§ **Stored items**:

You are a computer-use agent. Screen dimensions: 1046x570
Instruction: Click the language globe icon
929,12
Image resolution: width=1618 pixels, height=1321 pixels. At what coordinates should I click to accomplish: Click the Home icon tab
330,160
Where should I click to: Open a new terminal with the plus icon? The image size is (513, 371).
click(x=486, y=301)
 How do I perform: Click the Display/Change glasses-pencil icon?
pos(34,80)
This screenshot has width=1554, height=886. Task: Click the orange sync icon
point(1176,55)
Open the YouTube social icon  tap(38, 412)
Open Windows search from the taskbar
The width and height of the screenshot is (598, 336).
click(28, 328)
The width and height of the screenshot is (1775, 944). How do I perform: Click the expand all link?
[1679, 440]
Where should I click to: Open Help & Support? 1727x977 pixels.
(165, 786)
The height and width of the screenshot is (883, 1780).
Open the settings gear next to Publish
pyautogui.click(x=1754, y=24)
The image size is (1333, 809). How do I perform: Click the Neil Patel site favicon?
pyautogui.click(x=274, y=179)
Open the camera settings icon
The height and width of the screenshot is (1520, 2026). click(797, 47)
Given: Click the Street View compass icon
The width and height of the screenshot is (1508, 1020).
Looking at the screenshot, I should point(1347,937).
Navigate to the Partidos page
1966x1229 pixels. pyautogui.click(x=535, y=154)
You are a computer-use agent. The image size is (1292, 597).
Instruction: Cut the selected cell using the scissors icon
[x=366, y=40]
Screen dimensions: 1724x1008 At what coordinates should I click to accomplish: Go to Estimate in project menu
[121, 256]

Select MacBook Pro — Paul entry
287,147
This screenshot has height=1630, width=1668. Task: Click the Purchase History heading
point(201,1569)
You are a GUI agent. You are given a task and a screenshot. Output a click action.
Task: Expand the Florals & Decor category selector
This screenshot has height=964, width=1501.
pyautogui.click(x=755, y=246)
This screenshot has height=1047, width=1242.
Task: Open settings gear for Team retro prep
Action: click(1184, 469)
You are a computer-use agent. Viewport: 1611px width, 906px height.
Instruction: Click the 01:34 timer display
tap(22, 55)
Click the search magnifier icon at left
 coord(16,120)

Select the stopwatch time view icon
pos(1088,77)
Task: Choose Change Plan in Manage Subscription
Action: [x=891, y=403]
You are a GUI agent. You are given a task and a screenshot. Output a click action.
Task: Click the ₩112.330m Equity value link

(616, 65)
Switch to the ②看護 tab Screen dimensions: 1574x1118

§ **Exercise requirements**: Every record above should be output exactly.

§ **Solution**:
You are a computer-use agent. Screen dimensions: 1046x570
Instruction: Click the language globe icon
929,12
Image resolution: width=1618 pixels, height=1321 pixels. At what coordinates should I click to accomplish: Click the Home icon tab
330,160
Where should I click to: Open a new terminal with the plus icon? The image size is (513, 371).
click(x=486, y=301)
 How do I perform: Click the Display/Change glasses-pencil icon?
pos(34,80)
This screenshot has width=1554, height=886. Task: Click the orange sync icon
point(1176,55)
Open the YouTube social icon  tap(38, 412)
Open Windows search from the taskbar
The width and height of the screenshot is (598, 336).
click(28, 328)
The width and height of the screenshot is (1775, 944). How do I perform: Click the expand all link?
[1679, 440]
Where should I click to: Open Help & Support? 1727x977 pixels.
(165, 786)
The height and width of the screenshot is (883, 1780).
Open the settings gear next to Publish
pyautogui.click(x=1754, y=24)
The image size is (1333, 809). How do I perform: Click the Neil Patel site favicon?
pyautogui.click(x=274, y=179)
Open the camera settings icon
The height and width of the screenshot is (1520, 2026). click(797, 47)
Given: Click the Street View compass icon
The width and height of the screenshot is (1508, 1020).
Looking at the screenshot, I should point(1347,937).
Navigate to the Partidos page
1966x1229 pixels. pyautogui.click(x=535, y=154)
You are a computer-use agent. The image size is (1292, 597).
Instruction: Cut the selected cell using the scissors icon
[x=366, y=40]
Screen dimensions: 1724x1008 At what coordinates should I click to accomplish: Go to Estimate in project menu
[121, 256]

Select MacBook Pro — Paul entry
287,147
This screenshot has height=1630, width=1668. Task: Click the Purchase History heading
point(201,1569)
You are a GUI agent. You are given a task and a screenshot. Output a click action.
Task: Expand the Florals & Decor category selector
This screenshot has height=964, width=1501.
pyautogui.click(x=755, y=246)
This screenshot has height=1047, width=1242.
Task: Open settings gear for Team retro prep
Action: click(1184, 469)
You are a computer-use agent. Viewport: 1611px width, 906px height.
Instruction: Click the 01:34 timer display
tap(22, 55)
Click the search magnifier icon at left
 coord(16,120)

Select the stopwatch time view icon
pos(1088,77)
Task: Choose Change Plan in Manage Subscription
Action: [x=891, y=403]
You are a GUI agent. You are given a task and a screenshot. Output a click action.
Task: Click the ₩112.330m Equity value link

(616, 65)
Switch to the ②看護 tab Screen dimensions: 1574x1118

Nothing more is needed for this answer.